(Data provided begins)

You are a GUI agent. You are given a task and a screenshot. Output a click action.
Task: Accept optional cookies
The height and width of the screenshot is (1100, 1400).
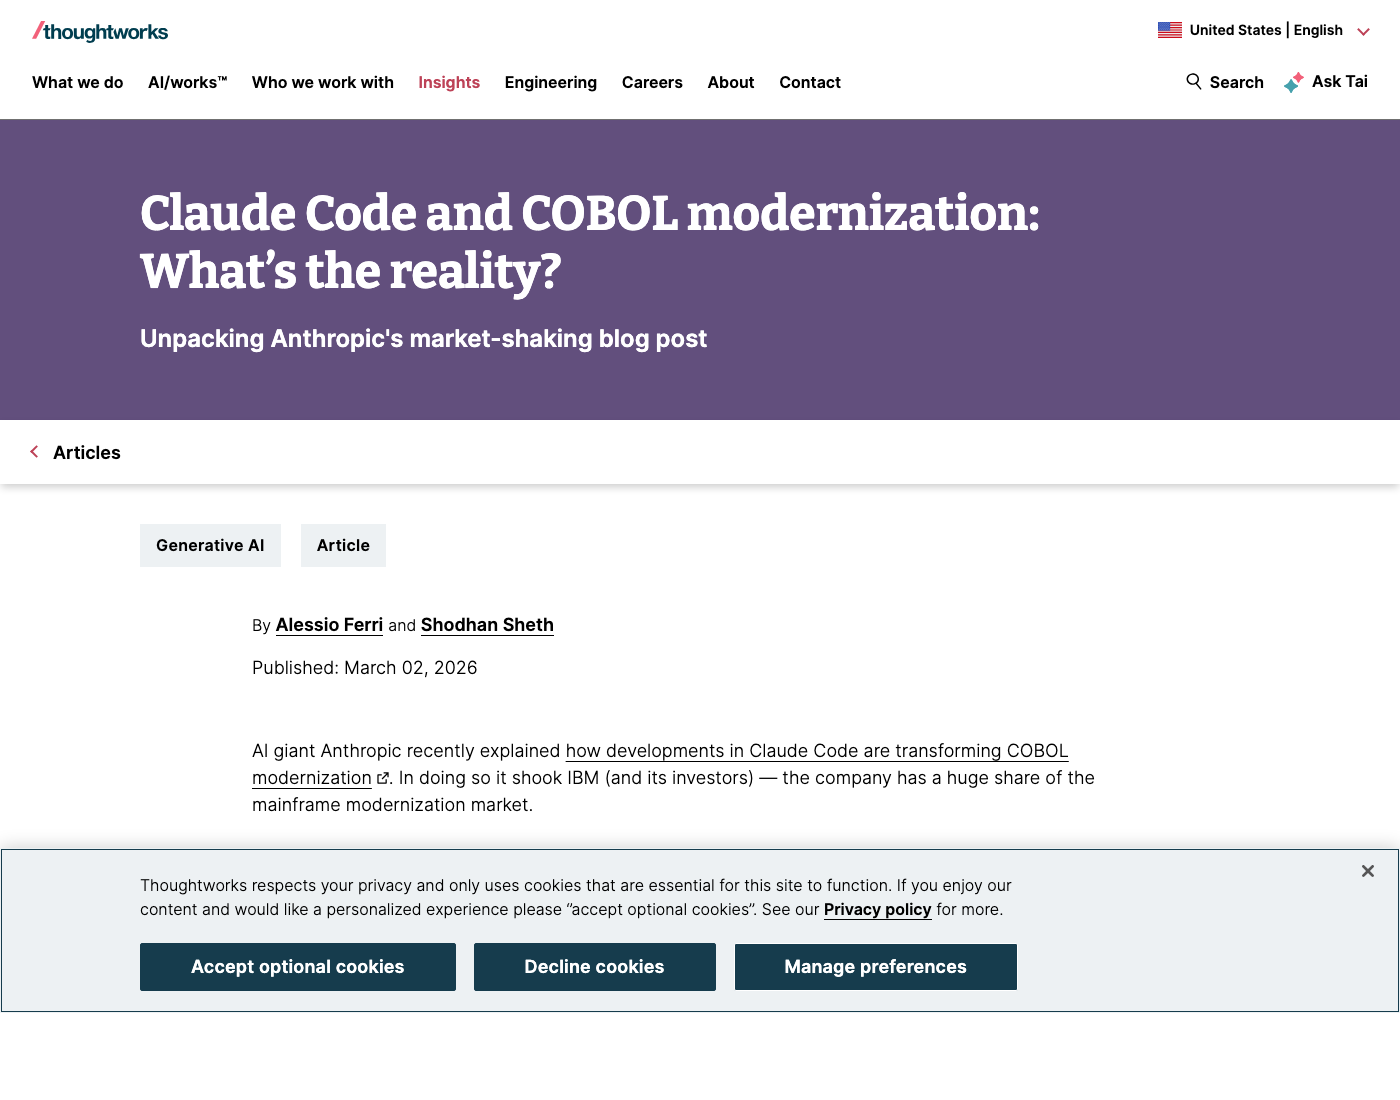point(298,967)
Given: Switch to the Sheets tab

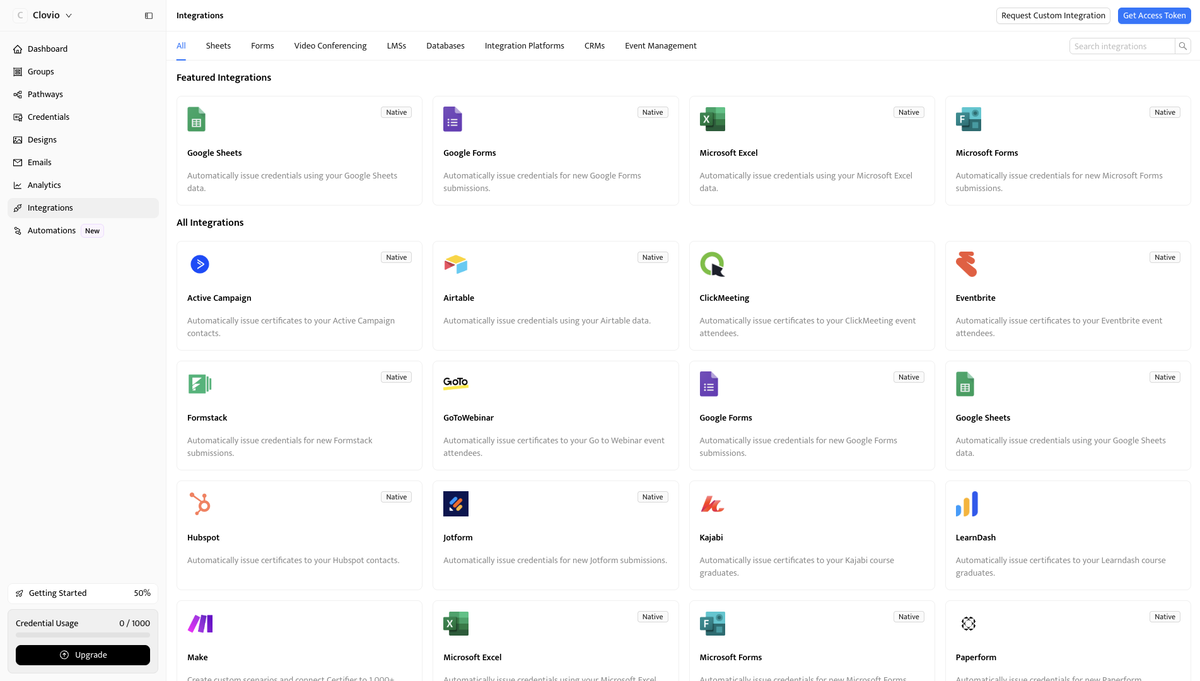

(Data provided ends)

For each entry, repeat its text exactly and leave out any picture it holds.

You are a GUI agent. You are given a task and a screenshot. Output a click action.
Task: Accept optional cookies
The height and width of the screenshot is (1100, 1400).
point(298,967)
Given: Switch to the Sheets tab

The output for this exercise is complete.